01:36:42 Donc ça, c'était très, très fort,
01:36:44 parce qu'on avait besoin à un moment,
01:36:45 mais ce n'est pas soutenable sur le long terme,
01:36:46 ne serait-ce que d'un point de vue financier.
01:36:48 L'allocation des ressources est sans doute mieux,
01:36:52 aujourd'hui, adressée ailleurs
01:36:54 que dans la réalisation de plusieurs millions de tests par semaine.
01:36:57 Aujourd'hui, on en fait 350 000, donc on a déjà beaucoup réduit.

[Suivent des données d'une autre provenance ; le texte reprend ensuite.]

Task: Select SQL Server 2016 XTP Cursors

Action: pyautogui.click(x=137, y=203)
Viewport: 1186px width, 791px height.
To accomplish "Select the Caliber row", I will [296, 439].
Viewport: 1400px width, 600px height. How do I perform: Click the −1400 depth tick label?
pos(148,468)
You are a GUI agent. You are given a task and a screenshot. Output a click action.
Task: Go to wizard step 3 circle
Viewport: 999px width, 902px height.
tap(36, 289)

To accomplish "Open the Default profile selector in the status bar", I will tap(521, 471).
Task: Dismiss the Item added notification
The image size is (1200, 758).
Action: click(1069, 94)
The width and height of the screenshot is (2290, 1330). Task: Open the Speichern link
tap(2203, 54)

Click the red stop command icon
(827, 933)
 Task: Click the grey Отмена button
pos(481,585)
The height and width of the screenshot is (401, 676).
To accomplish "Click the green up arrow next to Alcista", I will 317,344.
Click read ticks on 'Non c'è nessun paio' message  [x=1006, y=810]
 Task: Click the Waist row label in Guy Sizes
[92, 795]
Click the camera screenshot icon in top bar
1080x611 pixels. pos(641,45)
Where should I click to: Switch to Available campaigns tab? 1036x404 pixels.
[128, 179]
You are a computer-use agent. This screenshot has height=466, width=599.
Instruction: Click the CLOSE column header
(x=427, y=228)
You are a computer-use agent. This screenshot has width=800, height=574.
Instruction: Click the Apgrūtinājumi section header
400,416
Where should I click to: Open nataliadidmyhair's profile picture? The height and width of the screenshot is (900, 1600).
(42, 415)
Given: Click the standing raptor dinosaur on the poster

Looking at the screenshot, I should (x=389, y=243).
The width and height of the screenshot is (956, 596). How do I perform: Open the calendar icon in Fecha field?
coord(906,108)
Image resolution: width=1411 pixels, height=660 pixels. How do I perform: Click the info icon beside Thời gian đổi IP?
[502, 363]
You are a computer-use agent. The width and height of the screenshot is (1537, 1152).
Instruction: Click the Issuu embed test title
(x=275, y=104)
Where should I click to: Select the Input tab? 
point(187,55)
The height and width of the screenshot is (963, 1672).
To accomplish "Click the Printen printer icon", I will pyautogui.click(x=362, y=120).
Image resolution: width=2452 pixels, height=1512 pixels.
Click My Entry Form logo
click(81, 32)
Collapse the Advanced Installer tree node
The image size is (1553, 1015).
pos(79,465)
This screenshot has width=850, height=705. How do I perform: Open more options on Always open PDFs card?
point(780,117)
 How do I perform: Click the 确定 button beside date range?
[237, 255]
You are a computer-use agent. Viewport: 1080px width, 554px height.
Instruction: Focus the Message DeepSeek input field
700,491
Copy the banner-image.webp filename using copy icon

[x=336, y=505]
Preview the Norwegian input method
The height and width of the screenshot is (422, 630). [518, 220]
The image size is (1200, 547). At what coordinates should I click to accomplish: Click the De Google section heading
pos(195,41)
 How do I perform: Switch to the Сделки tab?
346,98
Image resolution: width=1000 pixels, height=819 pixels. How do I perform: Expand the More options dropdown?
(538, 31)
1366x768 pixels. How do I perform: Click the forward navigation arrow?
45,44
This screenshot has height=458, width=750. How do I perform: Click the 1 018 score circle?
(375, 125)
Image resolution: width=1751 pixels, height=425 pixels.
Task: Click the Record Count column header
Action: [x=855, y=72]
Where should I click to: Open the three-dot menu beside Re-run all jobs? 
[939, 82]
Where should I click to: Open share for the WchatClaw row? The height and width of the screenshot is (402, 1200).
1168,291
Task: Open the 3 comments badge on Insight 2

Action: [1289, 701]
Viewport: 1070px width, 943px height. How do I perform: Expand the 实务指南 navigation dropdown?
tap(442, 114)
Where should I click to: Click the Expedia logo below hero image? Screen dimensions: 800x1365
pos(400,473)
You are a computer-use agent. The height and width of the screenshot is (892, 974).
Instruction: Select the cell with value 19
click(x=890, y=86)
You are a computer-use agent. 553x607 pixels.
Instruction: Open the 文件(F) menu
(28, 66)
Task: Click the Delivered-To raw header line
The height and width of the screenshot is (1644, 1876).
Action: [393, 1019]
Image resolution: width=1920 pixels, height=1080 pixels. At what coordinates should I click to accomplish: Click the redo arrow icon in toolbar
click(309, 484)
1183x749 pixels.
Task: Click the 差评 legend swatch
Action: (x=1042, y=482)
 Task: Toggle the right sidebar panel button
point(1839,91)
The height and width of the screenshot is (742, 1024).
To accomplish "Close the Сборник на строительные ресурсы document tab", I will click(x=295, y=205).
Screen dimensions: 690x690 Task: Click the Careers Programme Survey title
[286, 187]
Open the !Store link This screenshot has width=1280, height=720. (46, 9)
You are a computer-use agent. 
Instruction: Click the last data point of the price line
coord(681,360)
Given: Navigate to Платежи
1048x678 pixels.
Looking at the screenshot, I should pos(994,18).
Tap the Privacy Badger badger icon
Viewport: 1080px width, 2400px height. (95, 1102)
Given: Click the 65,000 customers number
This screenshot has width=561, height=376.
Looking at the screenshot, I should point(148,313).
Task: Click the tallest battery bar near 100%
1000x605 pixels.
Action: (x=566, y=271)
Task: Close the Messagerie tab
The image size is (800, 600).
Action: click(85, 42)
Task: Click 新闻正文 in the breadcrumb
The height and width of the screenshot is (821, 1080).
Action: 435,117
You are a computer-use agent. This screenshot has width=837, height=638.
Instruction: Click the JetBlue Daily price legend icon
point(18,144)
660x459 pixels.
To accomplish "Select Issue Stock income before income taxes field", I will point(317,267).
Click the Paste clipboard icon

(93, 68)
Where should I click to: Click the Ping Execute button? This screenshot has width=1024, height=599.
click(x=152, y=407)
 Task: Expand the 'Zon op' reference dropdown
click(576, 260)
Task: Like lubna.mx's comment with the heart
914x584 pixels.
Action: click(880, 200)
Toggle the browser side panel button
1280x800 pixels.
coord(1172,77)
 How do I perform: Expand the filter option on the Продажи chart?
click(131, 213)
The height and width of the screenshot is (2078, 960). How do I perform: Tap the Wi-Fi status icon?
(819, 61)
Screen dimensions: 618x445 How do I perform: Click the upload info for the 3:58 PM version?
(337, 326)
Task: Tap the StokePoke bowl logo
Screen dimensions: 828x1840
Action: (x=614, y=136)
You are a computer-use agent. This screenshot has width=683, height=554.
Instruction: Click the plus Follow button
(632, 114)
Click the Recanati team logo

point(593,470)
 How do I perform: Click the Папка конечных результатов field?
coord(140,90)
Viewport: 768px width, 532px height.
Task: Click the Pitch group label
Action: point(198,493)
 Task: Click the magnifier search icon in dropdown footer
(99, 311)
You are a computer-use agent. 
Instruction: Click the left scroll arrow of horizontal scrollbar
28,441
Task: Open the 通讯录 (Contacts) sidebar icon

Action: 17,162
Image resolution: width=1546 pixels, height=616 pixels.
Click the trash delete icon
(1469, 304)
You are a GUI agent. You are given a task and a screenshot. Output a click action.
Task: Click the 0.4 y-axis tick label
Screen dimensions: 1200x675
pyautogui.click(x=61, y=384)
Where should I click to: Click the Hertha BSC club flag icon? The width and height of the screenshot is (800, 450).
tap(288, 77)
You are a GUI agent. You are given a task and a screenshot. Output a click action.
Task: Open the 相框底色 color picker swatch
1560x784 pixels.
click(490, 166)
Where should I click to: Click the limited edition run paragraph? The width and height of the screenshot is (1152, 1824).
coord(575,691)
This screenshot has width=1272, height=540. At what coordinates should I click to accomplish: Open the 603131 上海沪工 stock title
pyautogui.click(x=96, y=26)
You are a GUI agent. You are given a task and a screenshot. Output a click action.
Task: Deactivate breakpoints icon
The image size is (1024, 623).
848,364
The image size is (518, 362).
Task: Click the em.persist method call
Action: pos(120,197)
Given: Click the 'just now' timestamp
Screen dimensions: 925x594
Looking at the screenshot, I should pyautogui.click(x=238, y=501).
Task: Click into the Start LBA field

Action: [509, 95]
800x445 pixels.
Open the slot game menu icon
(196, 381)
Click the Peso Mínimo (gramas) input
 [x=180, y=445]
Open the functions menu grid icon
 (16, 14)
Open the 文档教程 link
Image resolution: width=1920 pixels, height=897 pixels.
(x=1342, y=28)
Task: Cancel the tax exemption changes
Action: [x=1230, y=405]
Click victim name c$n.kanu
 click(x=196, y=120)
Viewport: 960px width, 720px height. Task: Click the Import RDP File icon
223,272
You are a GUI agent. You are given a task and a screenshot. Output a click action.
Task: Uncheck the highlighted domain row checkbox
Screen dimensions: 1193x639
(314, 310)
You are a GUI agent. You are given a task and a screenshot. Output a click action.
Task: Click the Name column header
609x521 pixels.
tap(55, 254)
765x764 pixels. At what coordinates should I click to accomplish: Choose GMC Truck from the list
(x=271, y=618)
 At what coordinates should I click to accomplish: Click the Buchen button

01:37:00 Et donc, ce qu'on essaye de faire aujourd'hui,
01:37:03 c'est de créer un cadre cohérent
01:37:06 où on gérerait le Covid, la grippe, la bronchiolite
01:37:09 comme une seule entité avec des mesures de prévention
01:37:12 qui seraient acceptables et soutenables,
01:37:14 mais plus fortes que ce qu'on faisait avant la pandémie,
01:37:17 et que ça puisse rentrer dans le domaine collectif
01:37:20 et que les gens se l'approprient.
01:37:22 Ça prendra sans doute plusieurs années, à mon avis.